In April, rush-hour commuters ran from New York City’s Penn Station in fear for their lives after a Taser was mistaken for gunshots in a crowded waiting area.
Following the massacre of 89 people at the Bataclan Theater in Paris in November 2015, a vigil erupted into a panic after someone set off firecrackers.
And on Saturday, as a terror attack was ongoing that ultimately left seven dead in London, more than 1,400 people were injured in Turin, Italy after loud noise later determined to be fireworks sparked a stampede in a crowded city square where people had gathered to watch a screening of the Juventus soccer match.

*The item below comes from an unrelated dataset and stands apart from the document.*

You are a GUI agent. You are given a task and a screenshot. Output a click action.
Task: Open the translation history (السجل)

Each of these instances can be traced back to what Dr. Steven Rosenberg calls “terrorphobia.”
“This is the type of fear where people fear going out places because they see nightclubs getting blown up or shot up, people dying,” Rosenberg said. “Basically it’s the feeling that there’s going to be something happening when you go and attend something public, or it’s the waiting for some terrorist action to happen and watching the news constantly to monitor.”

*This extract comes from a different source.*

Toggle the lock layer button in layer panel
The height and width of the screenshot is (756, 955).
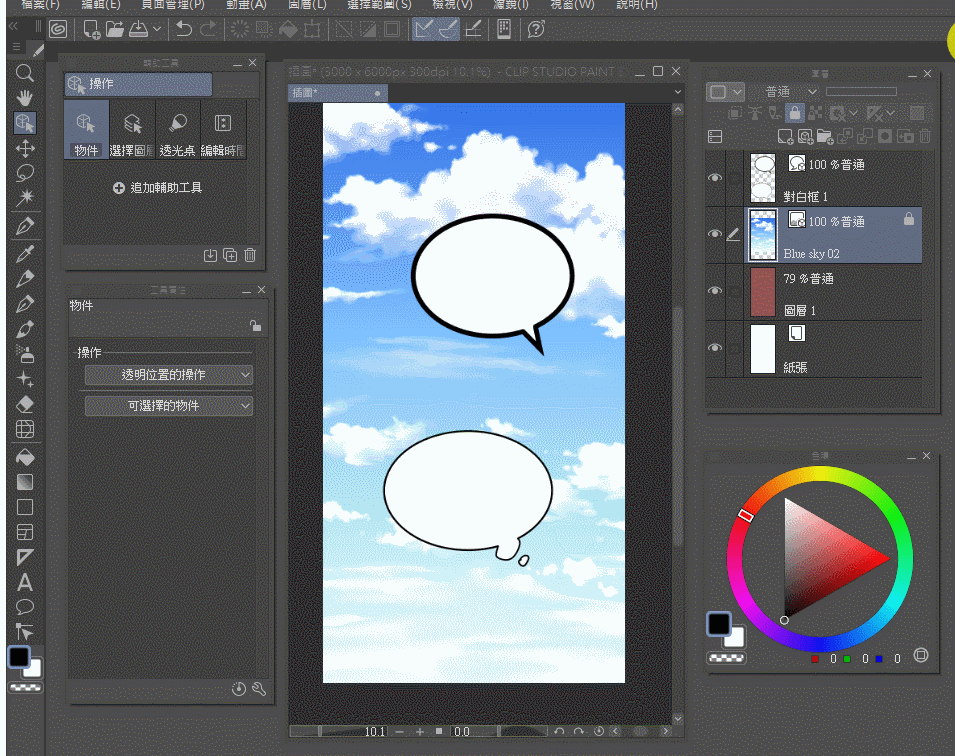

The prevalence of anxiety disorders is on the rise in the western world. Affecting 18 percent of the U.S. population, anxiety disorders are the most common mental illness in the U.S. as well as in Europe and Rosenberg said that can be traced back to the uncertainty of today’s world.
Along with genetics, brain chemistry and personality, a major trigger for anxiety disorders is life events, according to the Anxiety and Depression Association of America. Rosenberg said he believes over exposure to terrorist attacks in recent years directly correlates with the epidemic of panic and anxiety disorders.
In 2017 alone there have been 535 terrorist attacks with 3,635 fatalities across the globe. The most recent and reported on attacks being the London Bridge and Borough Market, which claimed seven lives. One week before 23 were killed when a suicide bomber attacked an Ariana Grande concert in Manchester.
“People see this, read about it, see it and then get themselves involved in it, look at it on their phones, watch it on television and get very, very fearful of it,” Rosenberg said. “It could happen anywhere, is their thought — while walking down their city street.”
It’s this constant fear that causes people to panic and events like the recent stampedes to occur in public spaces, Rosenberg said.
Unless people can learn to deal with their anxiety, Rosenberg said panic is likely to continue.
The fact that Americans are far more likely to die in a car crash than at the hands of a terrorist might not calm most a terrorphobe’s mind, but Rosenberg said the best thing to do is take to a break from the news, maintain your usual routines and try to accept uncertainty in the world.
“And you’ve got to be looking at the fact that fear is in many cases not real. The acronym for fear is ‘False Events Appear Real,’ because in your mind you think it’s going to happen in own hometown — it’s not a real event, but it appears real when you begin talking about it and feeding into it,” he said.
How to manage “terrorphobia”
Dr. Rosenberg advised the following steps:
• Limit news consumption — constant exposure to negative world events inspires negative thinking.
• Stick to your routine — Don’t stop going to theaters or concerts just because an atrocity occurred in a similar setting.
• Learn to accept uncertainty — We live in an uncertain world.
• When panic sets in breathe in deeply through your nose and release the breathe slowly out your mouth as you count down from 5 — panic occurs when your brain doesn’t get enough oxygen.